Arrêtés le 24 janvier dernier lors des affrontements qui ont éclaté suite à la levée de l’immunité parlementaire de Farba Ngom et jugés le 30 dernier, Arouna Moussa Dia, Aliou Diallo et Abou Barry sont rentrés chez eux, ce jeudi. Ils ont été relaxés au bénéfice du doute par le tribunal de grande instance de Matam.
Il faut préciser que lors du procès, les trois prévenus ont tous réfuté les faits qui leur sont reprochés. Mieux, ils ont nié avoir participé à ces affrontements. Sur les circonstances de leurs arrestations, Arouna Moussa Dia a expliqué qu’il a été arrêté alors qu’il revenait d’un traitement. Selon lui, il s’est brûlé au pied et c’est au retour d’un rendez-vous avec le guérisseur qu’il a été arrêté par les forces de l’ordre. Pour sa part, Aliou Diallo a soutenu qu’il a été arrêté parce qu’il n’a pas fermé son atelier à temps au moment des affrontements. Le concernant, Abou Barry a fait savoir qu’il est revenu à Agnam au mauvais moment. Absent durant toute la journée, il est tombé sur les affrontements à son retour et pris de peur il s’est mis à courir. C’est dans ces circonstances, selon lui, qu’il a été arrêté.

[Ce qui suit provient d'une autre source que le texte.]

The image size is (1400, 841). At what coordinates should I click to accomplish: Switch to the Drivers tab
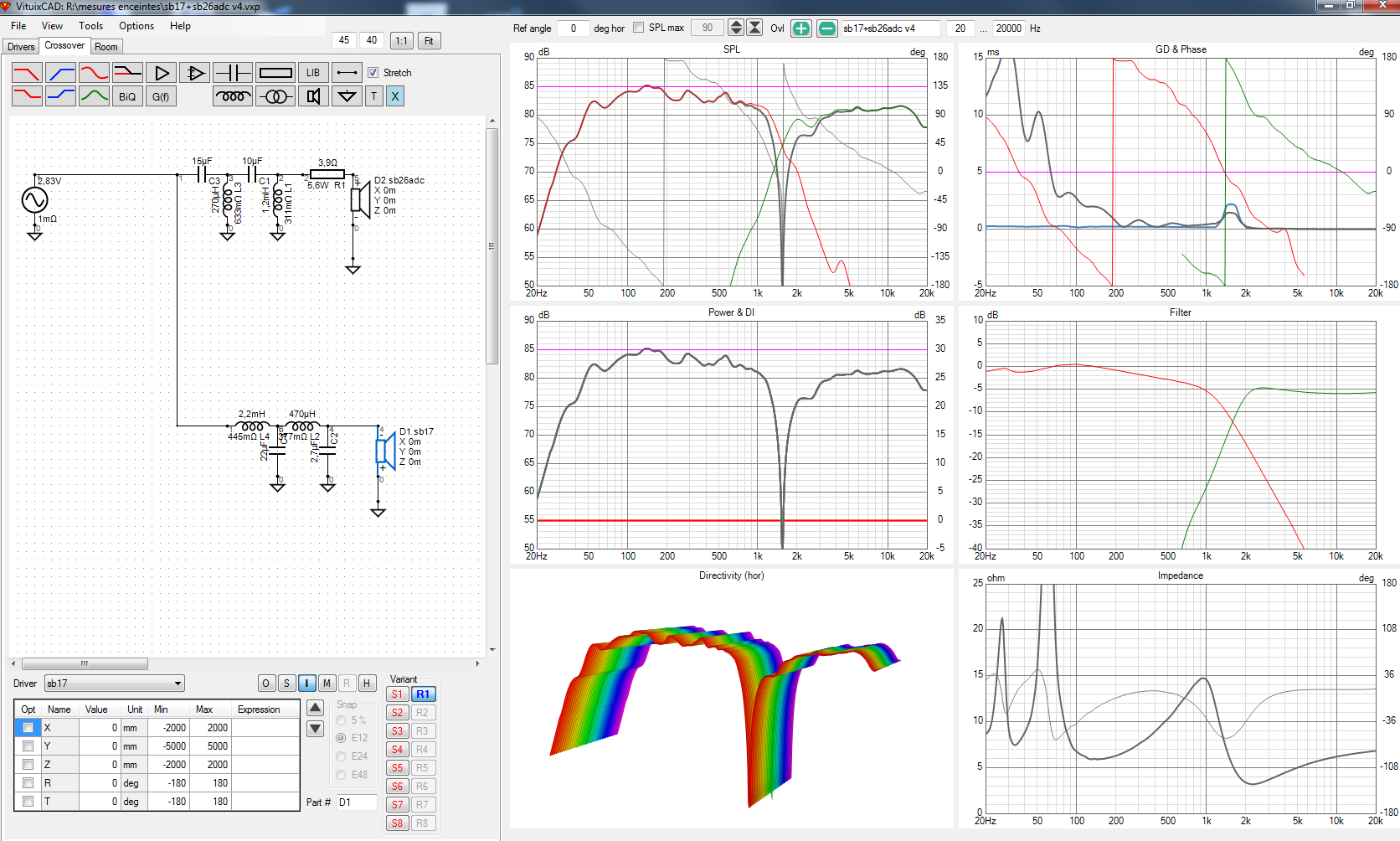[x=20, y=47]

Mais, malgré leur dénégation, le représentant du ministère public, loin d’être convaincu, avait requis des peines fermes contre les jeunes. Le procureur avait, en effet, requis une peine d’un an ferme. Un réquisitoire qui n’a pas été suivi par le juge. Ce dernier, qui a rendu sa décision, hier, a relaxé les jeunes au bénéfice du doute.